# TASK OBJECTIVE:
Rewrite the part of the records that opens with the line containing "How do I perform: Open" and runs through the end of the records, replacing "Tools" with "Settings" and keeping everything else unchanged. Leave the pictures out of your answer.

# DATA ROWS:
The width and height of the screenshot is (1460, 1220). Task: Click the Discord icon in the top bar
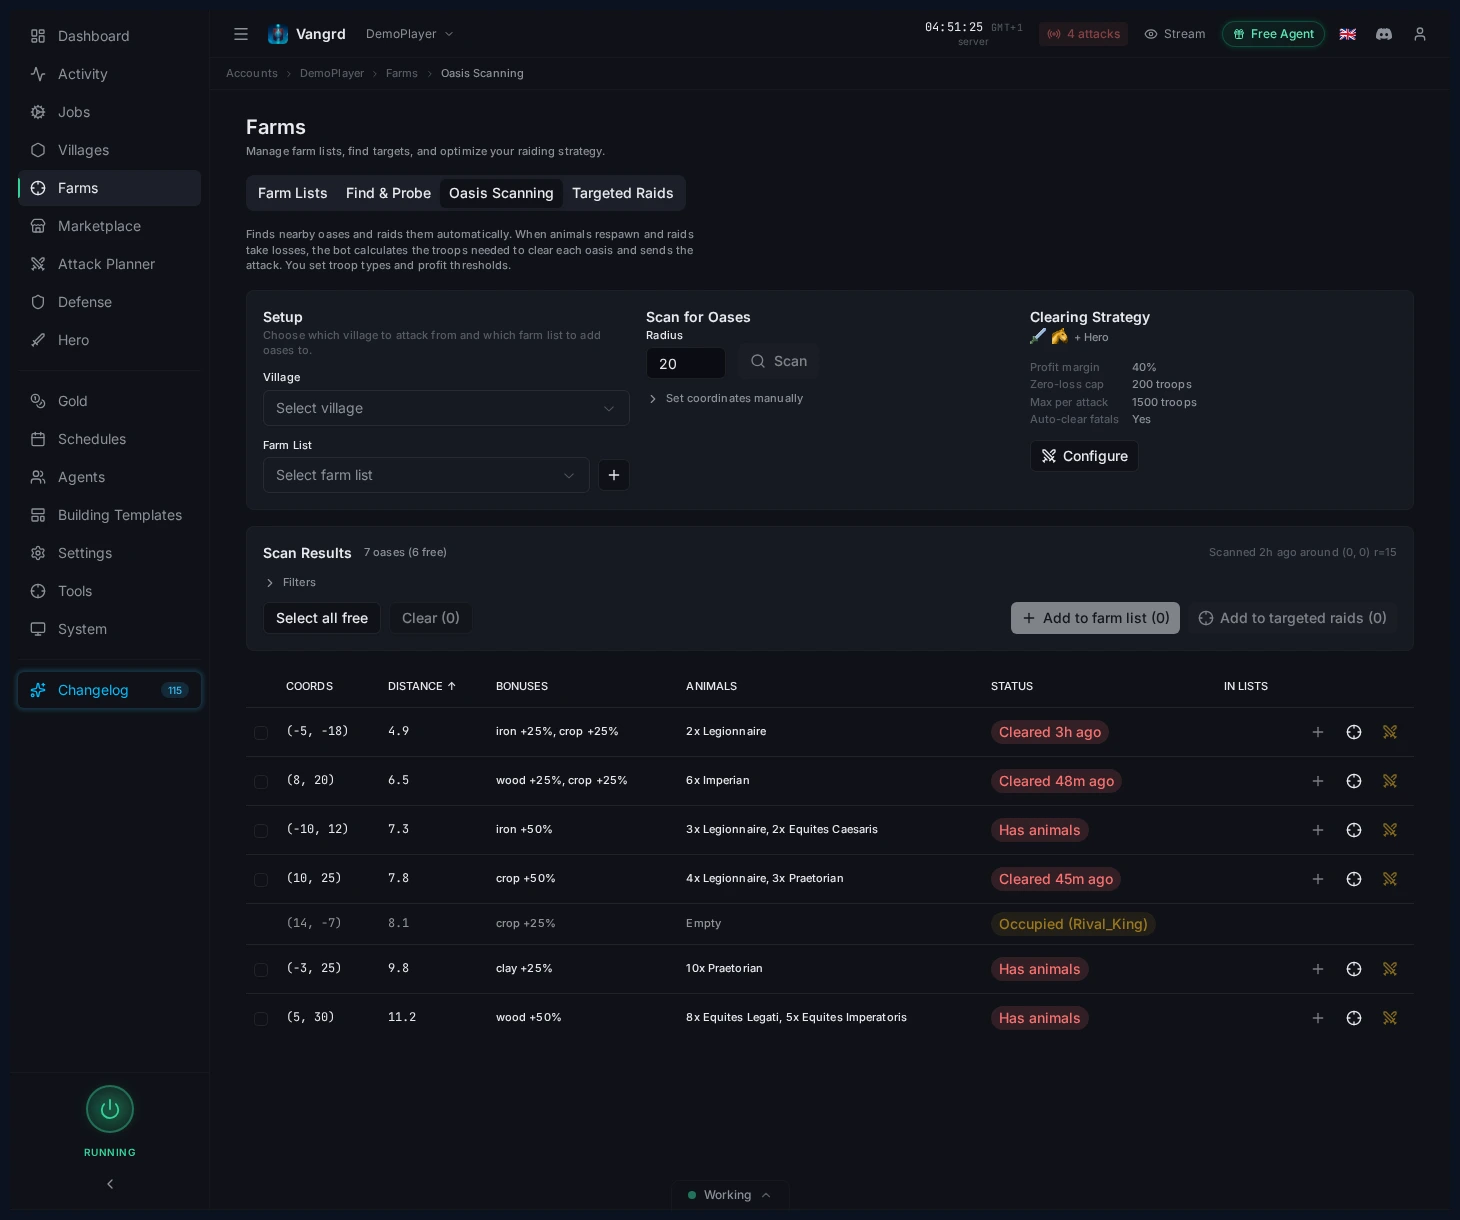tap(1384, 34)
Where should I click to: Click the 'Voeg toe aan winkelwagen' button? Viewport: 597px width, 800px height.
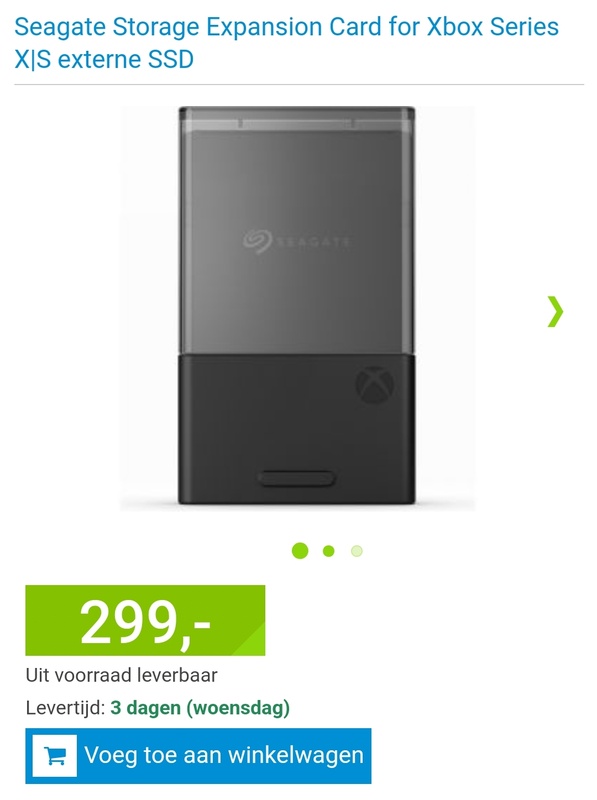[x=198, y=756]
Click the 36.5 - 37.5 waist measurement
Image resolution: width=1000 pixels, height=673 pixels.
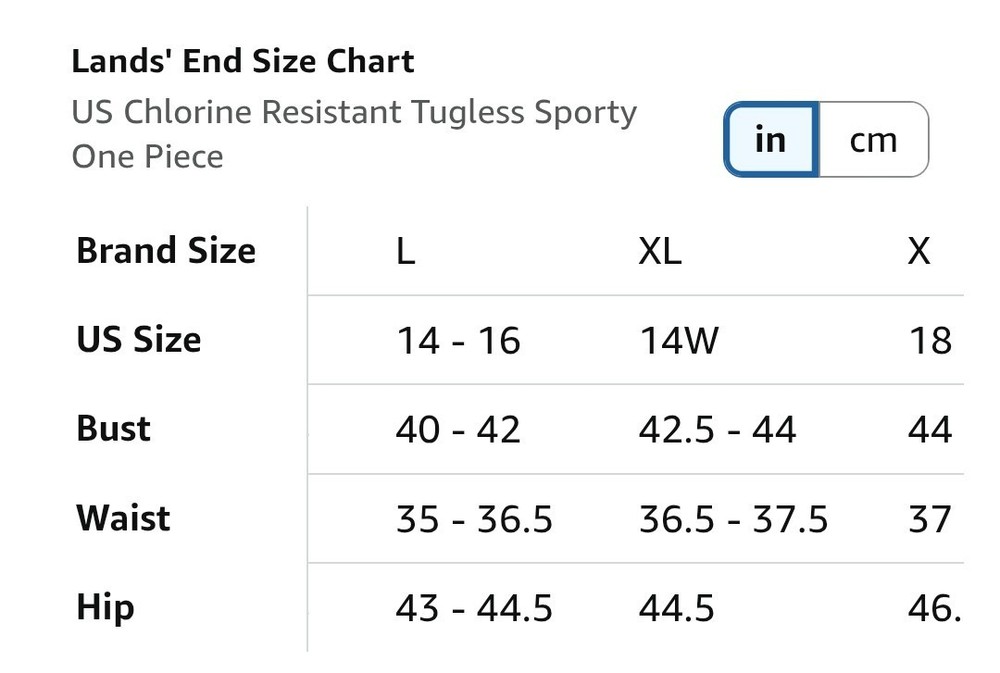(733, 519)
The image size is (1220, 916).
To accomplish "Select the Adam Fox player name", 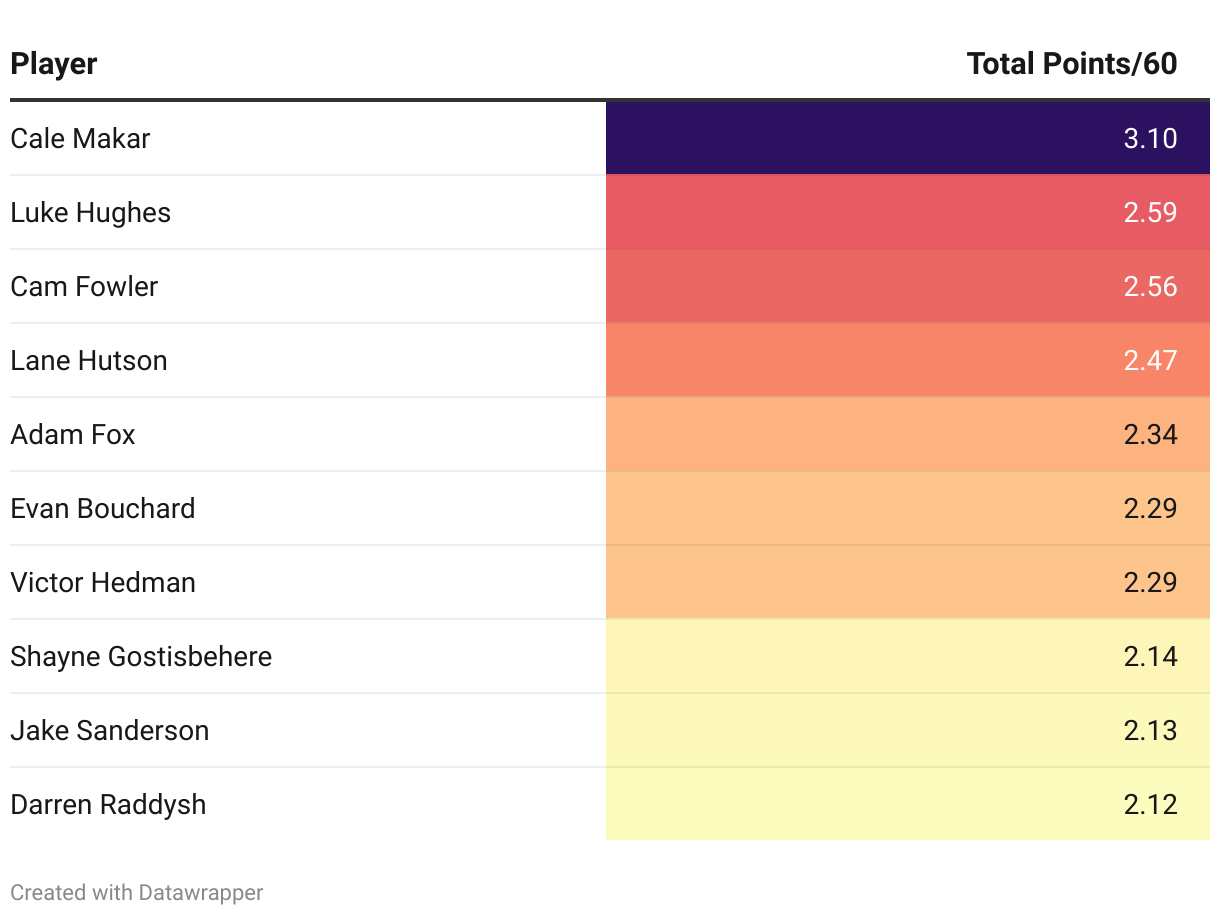I will coord(73,434).
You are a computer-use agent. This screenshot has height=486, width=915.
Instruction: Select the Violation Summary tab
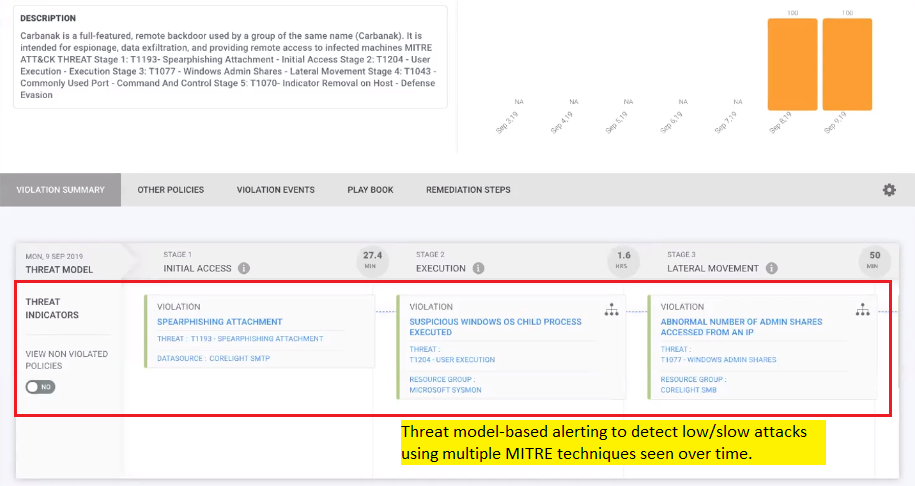(x=62, y=190)
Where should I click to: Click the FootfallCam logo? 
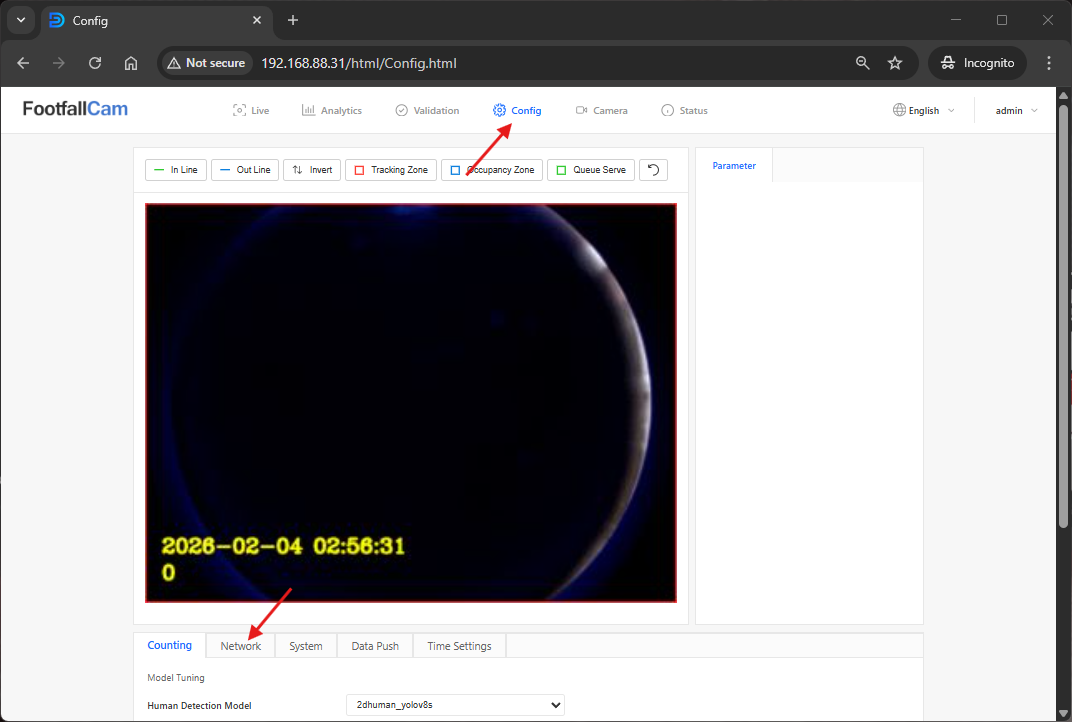[76, 109]
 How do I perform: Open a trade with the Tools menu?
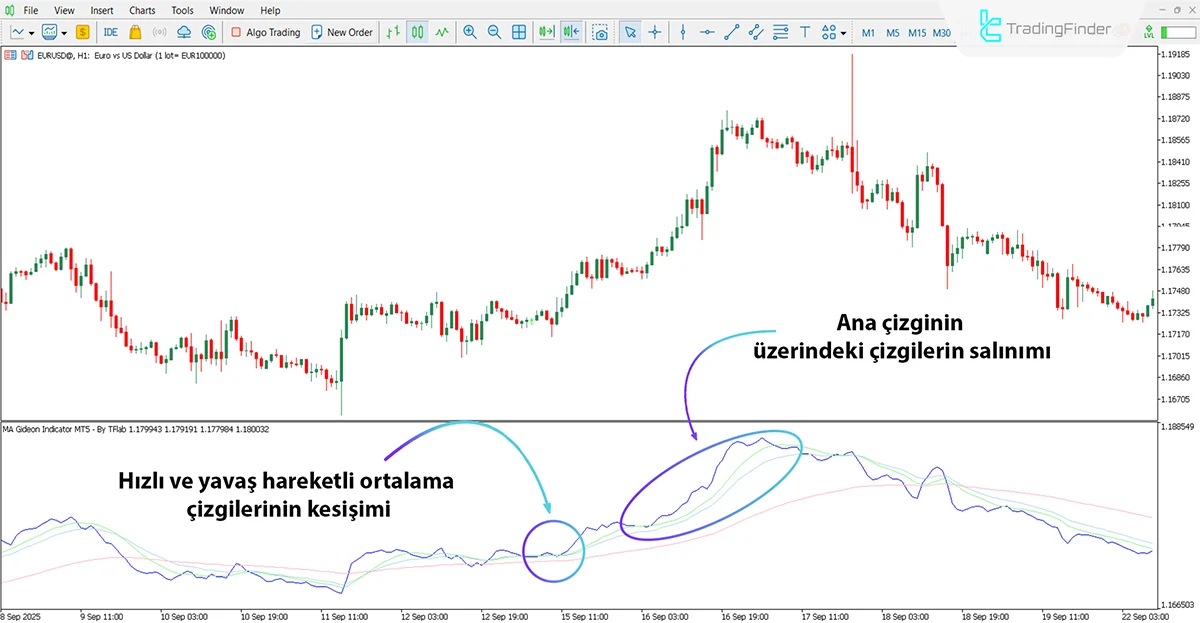point(181,10)
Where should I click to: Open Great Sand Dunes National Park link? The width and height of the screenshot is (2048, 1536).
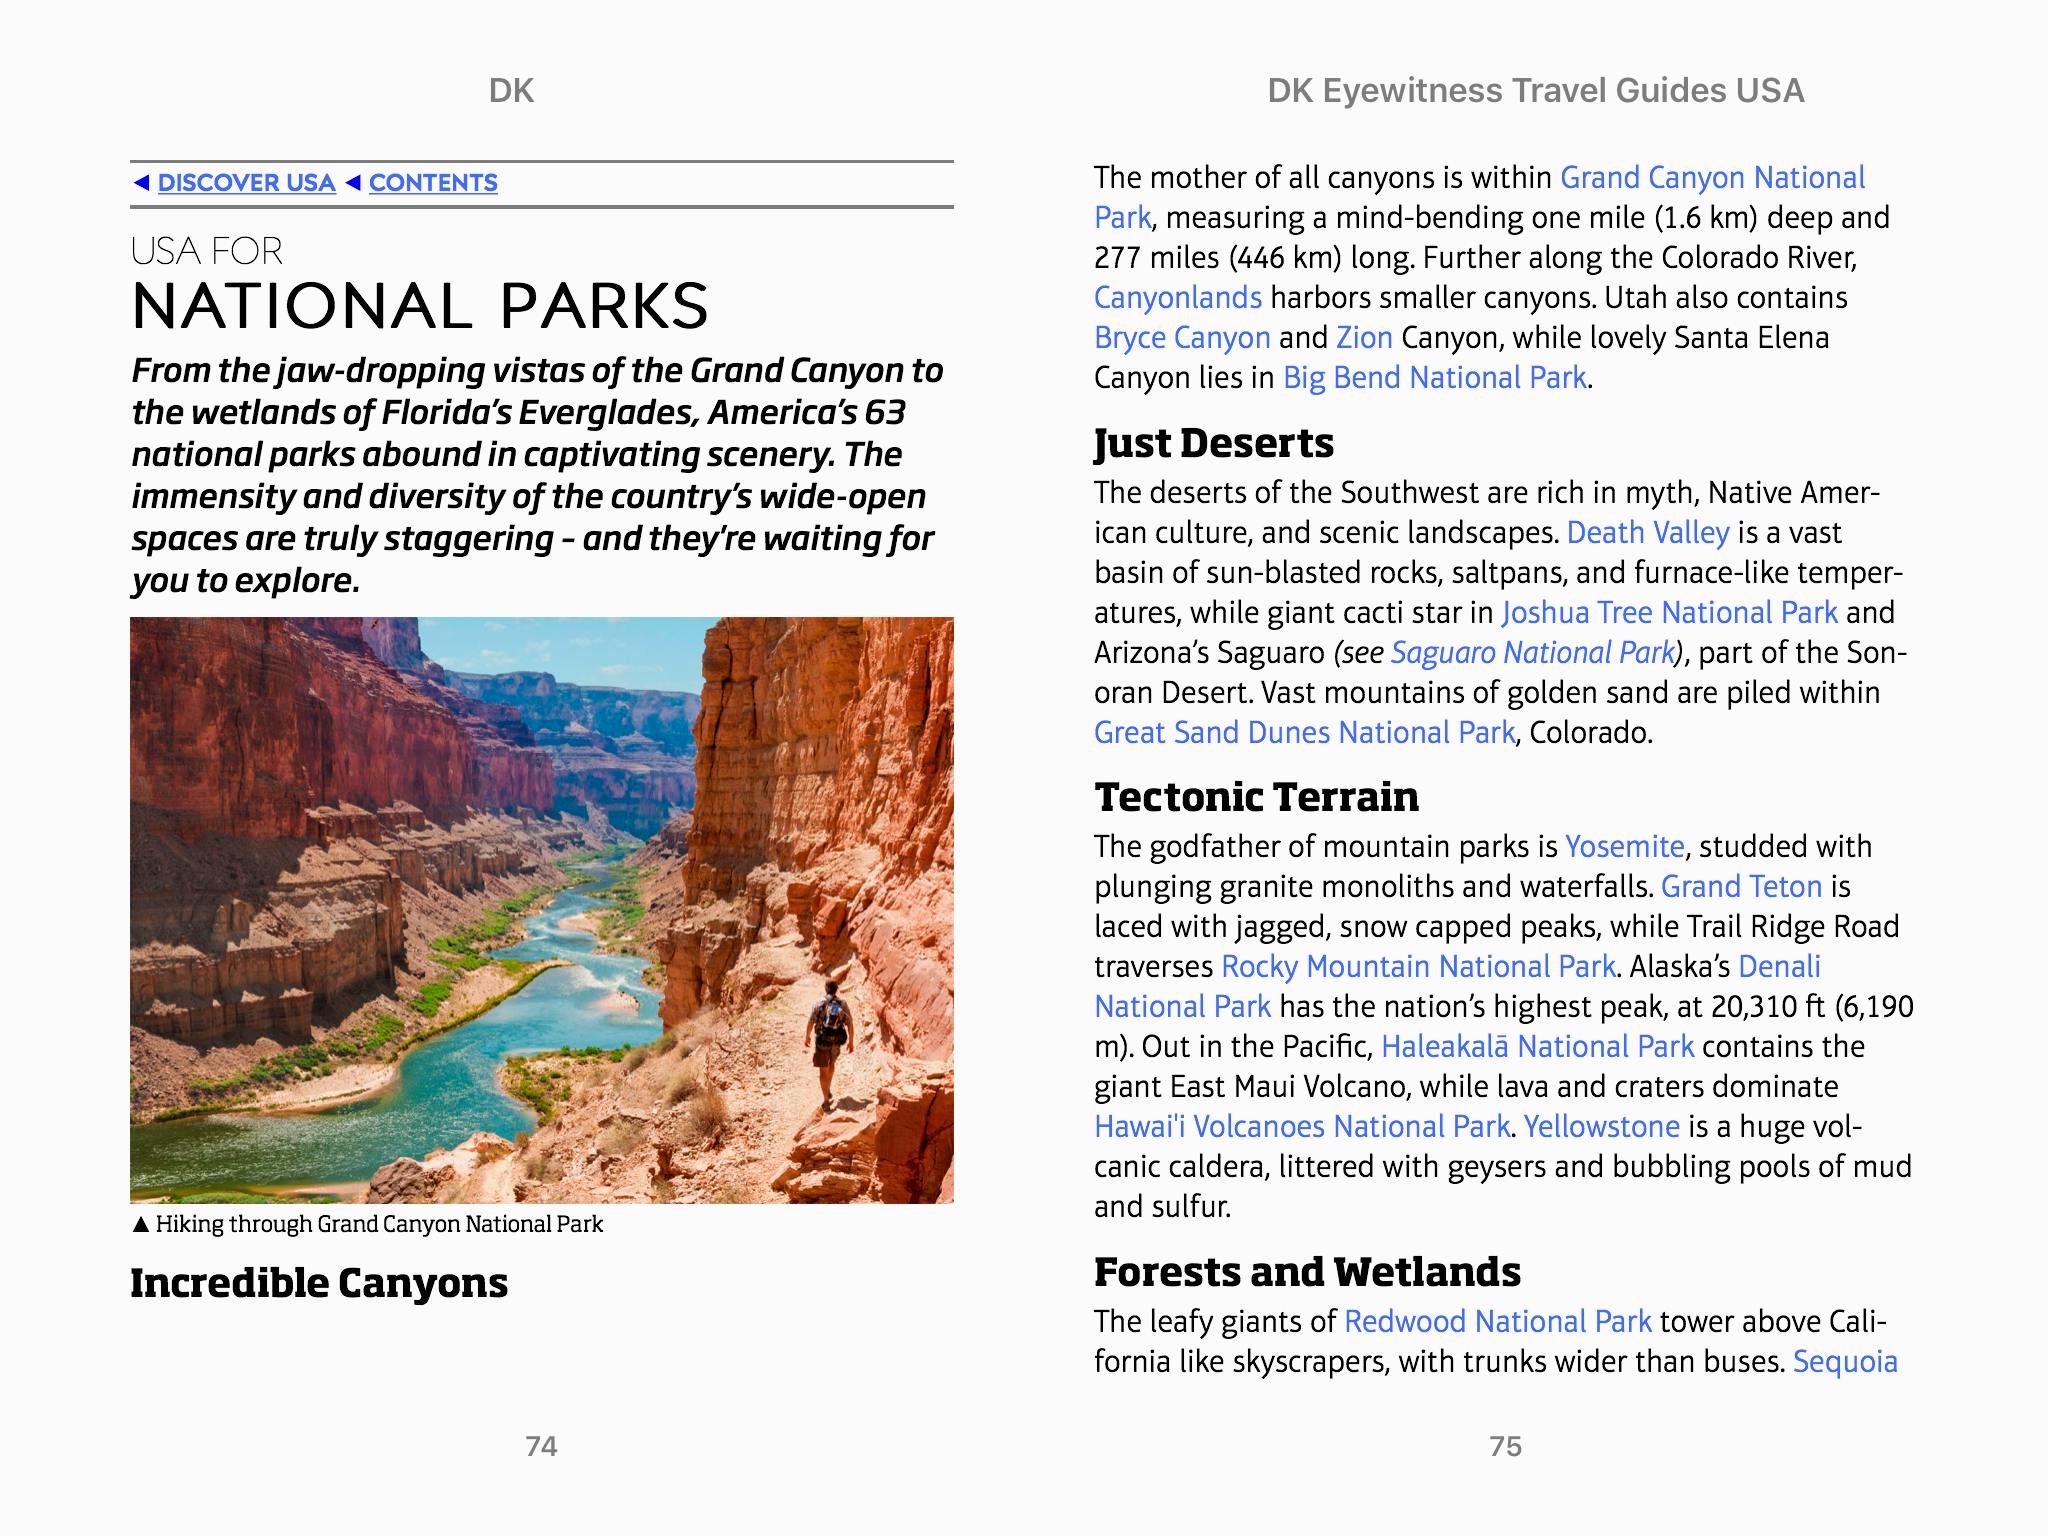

# SOLUTION FOR THIS EXERCISE:
 How do I perform: Open a trade with the Settings menu?
point(181,10)
Where should I click to: Open Great Sand Dunes National Park link? The width and height of the screenshot is (2048, 1536).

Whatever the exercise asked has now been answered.